I do know that in Chesapeake Bay country where I currently emit most of my gaseous compounds chicken shit and urine is a major pollution problem.
But so do most things in our modern age seem to be.
Thanks.
I wouldn’t have a clue about the NASCAR/cattle thing. I make this shit up. But I do suspect you’re right!
So happy that you’re back.
Hilarious. Better than Bill Bryson…well maybe. It’s hard to match his reference to Iowa (his home state) as The Lost Continent.
One of my favorite McLuhan quotes is “All media exist to invest our lives with artificial perceptions and arbitrary values.”

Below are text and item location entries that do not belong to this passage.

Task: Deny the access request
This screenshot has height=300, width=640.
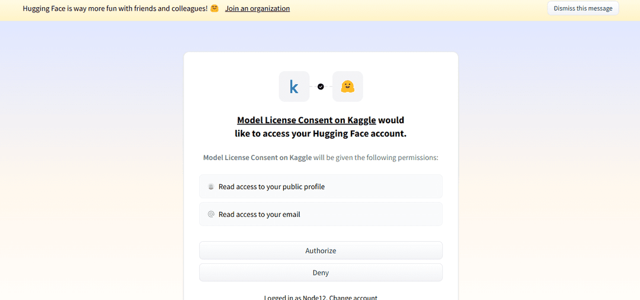Action: (321, 272)

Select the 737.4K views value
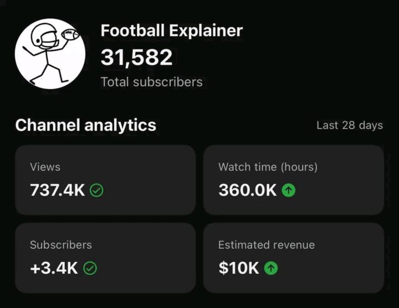(58, 191)
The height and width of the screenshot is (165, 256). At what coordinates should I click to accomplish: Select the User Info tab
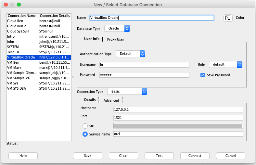coord(92,39)
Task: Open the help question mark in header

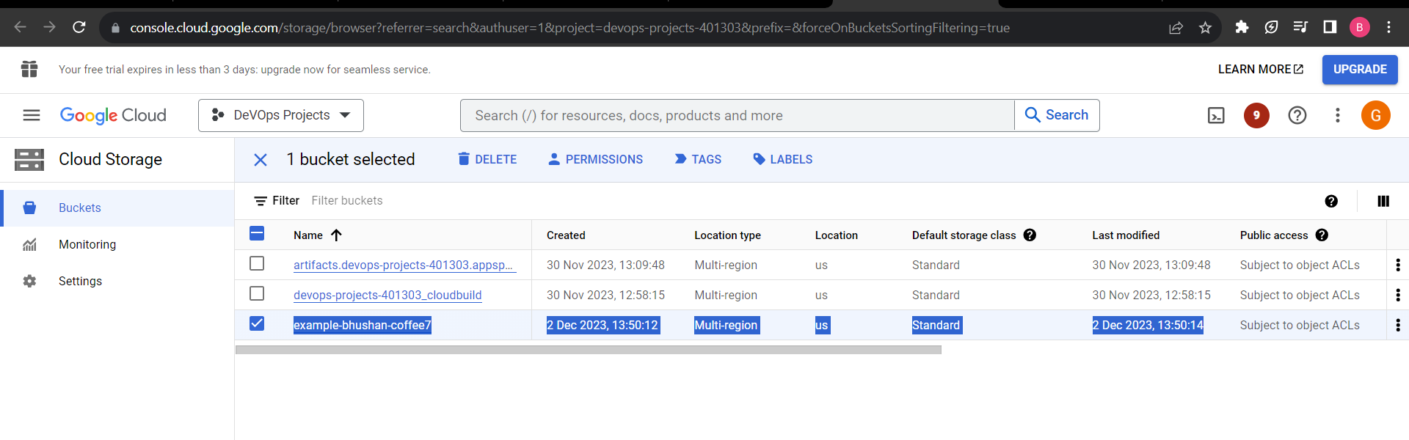Action: pos(1297,115)
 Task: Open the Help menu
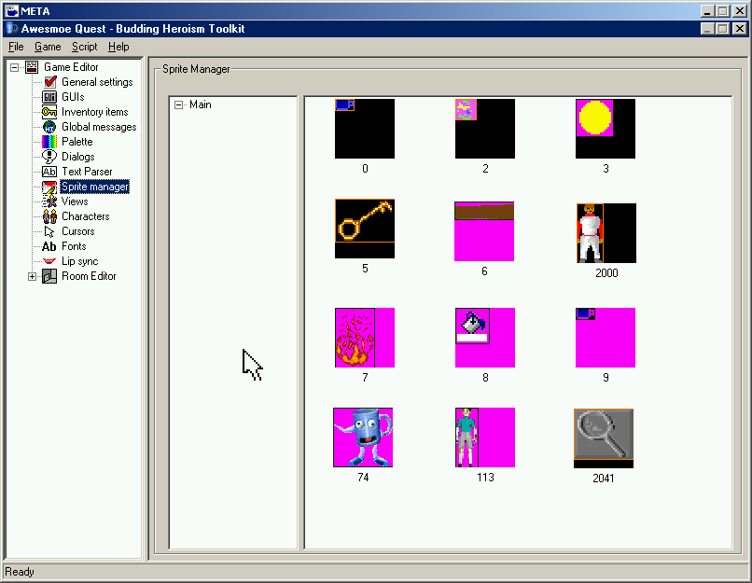pyautogui.click(x=118, y=47)
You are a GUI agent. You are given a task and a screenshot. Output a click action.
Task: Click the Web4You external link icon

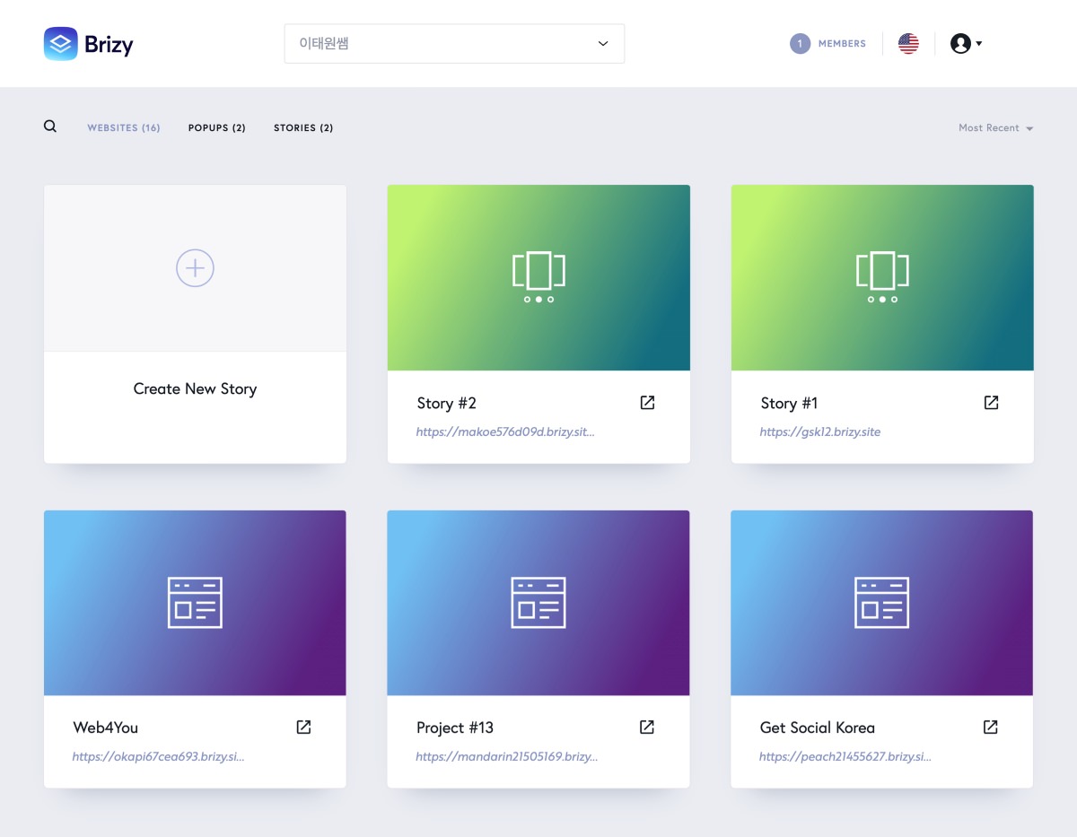303,727
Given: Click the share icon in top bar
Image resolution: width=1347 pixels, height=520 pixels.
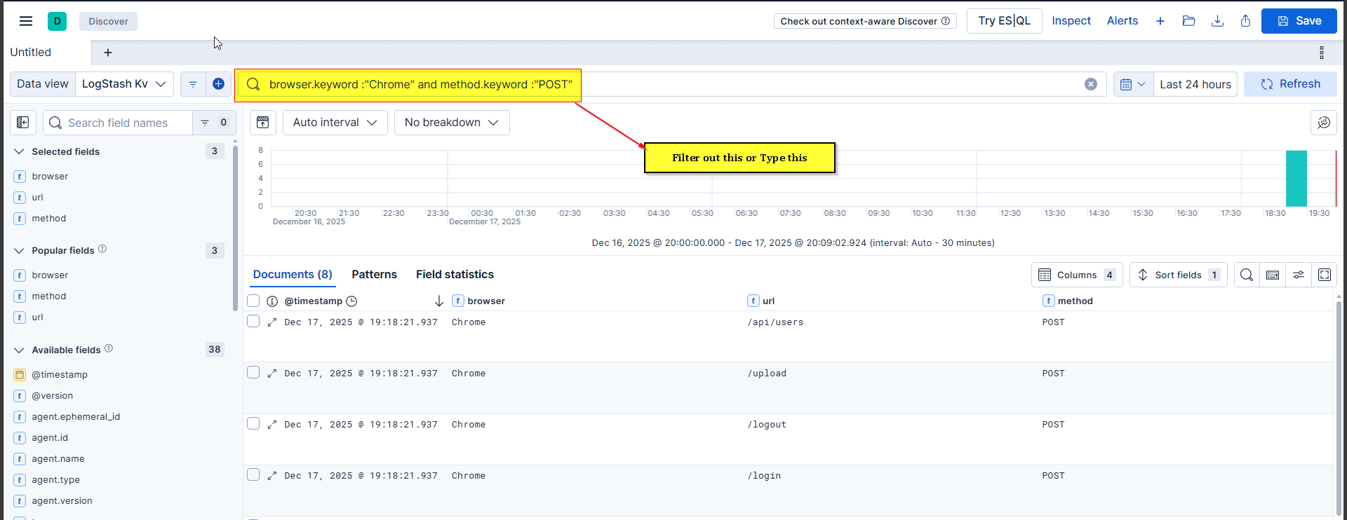Looking at the screenshot, I should point(1245,21).
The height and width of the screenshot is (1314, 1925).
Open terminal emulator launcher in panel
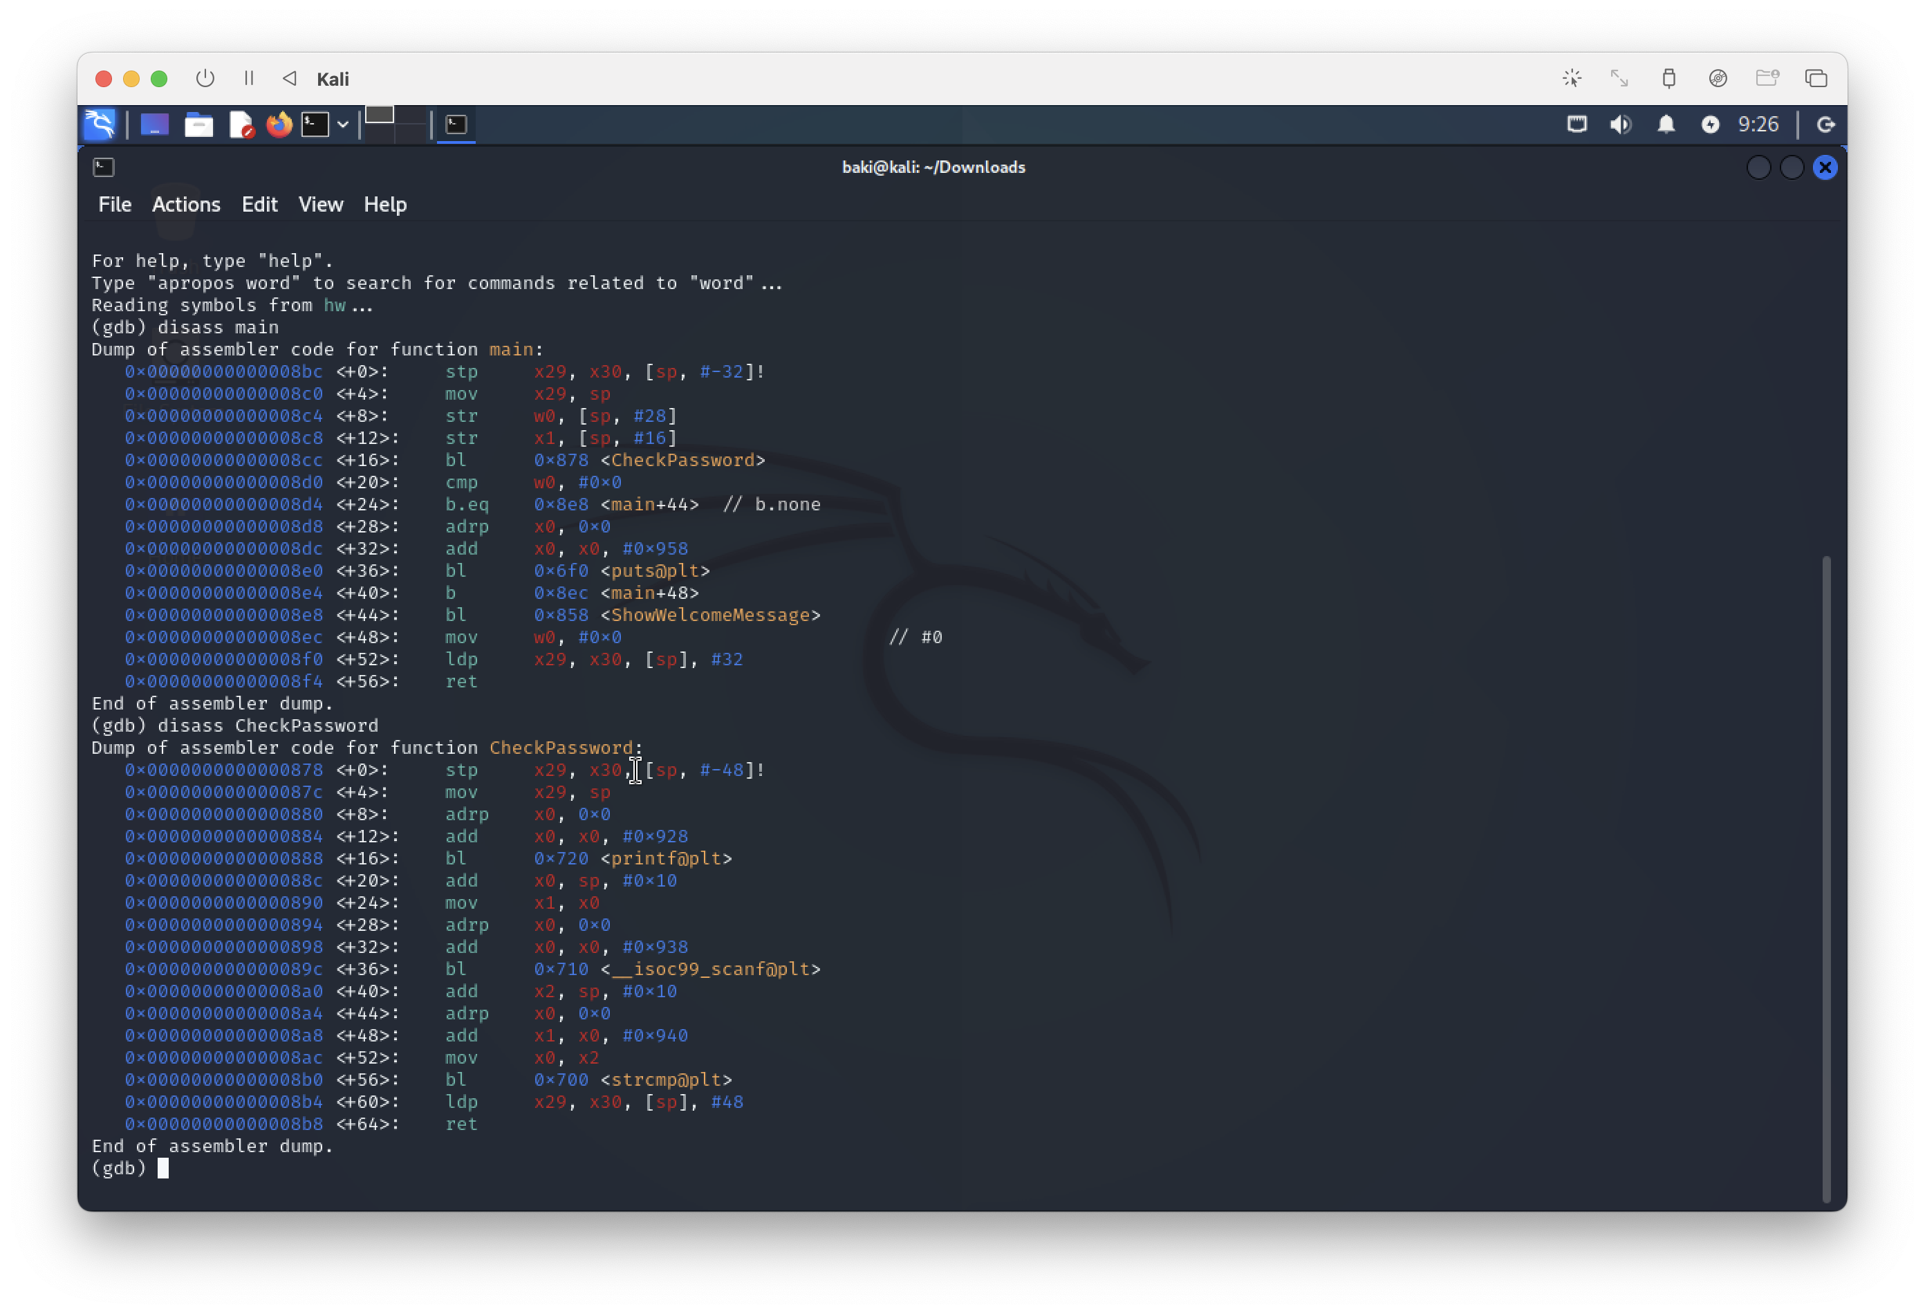[x=316, y=124]
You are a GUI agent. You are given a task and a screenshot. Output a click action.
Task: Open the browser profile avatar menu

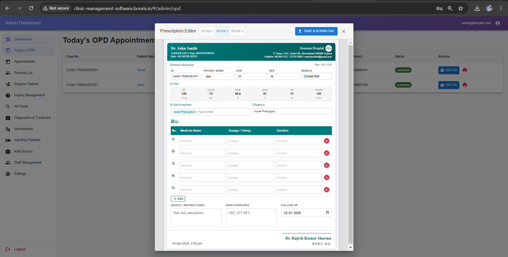coord(489,8)
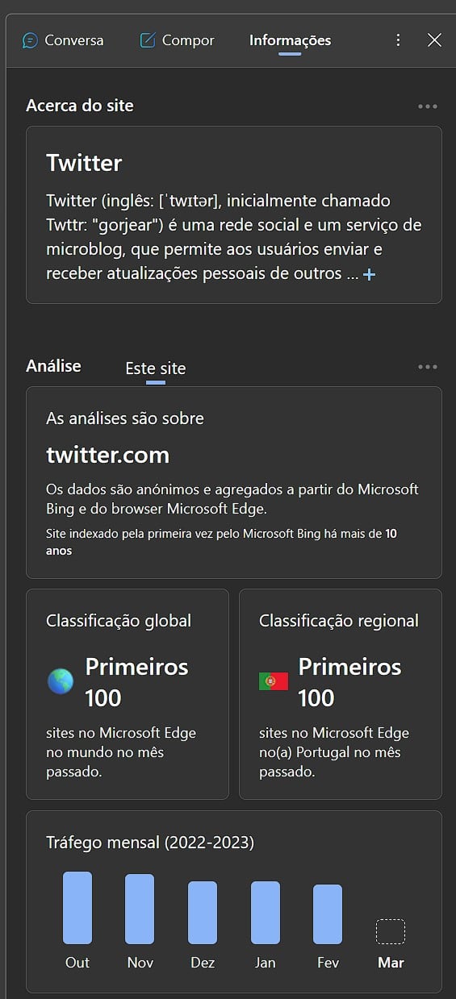Click the dashed Mar placeholder bar
The height and width of the screenshot is (999, 456).
[391, 931]
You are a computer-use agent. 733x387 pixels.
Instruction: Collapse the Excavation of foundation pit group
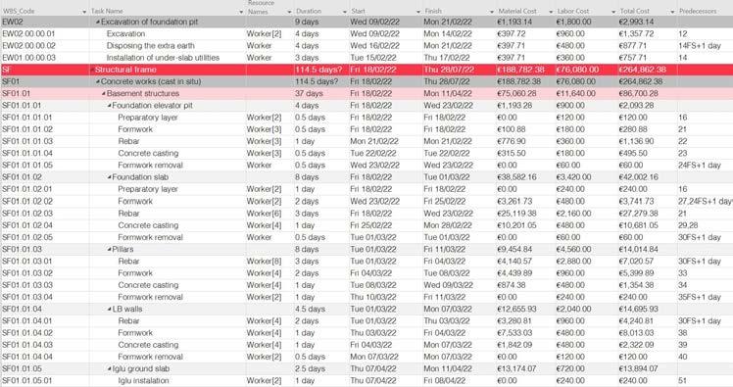(98, 22)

By the way, at 82, I was of voting age in 1960. Although I’m approaching my “do not use beyond” date, I do remember watching the Nixon/Kennedy debate. It didn’t change my mind. I had already decided to vote for the handsome guy with the Cape Cod tan.
Vis-a-Vi’s bovine emissions, I recall this conversation from Mad Max: Beyond the Thunderdome…
Aunty Entity:
We call it Underworld. That’s where Bartertown gets its energy.
Max:
What, oil? Natural gas?
Aunty Entity:
Pigs.
Max:
You mean pigs like those?
Aunty Entity:
That’s right.
Max:
Bullshit!
Aunty Entity:
No. Pig shit.
Max:
What?
The Collector:
Pig shit. The lights, the motors, the vehicles, all run by a high-powered gas called methane. And methane cometh from pig shit.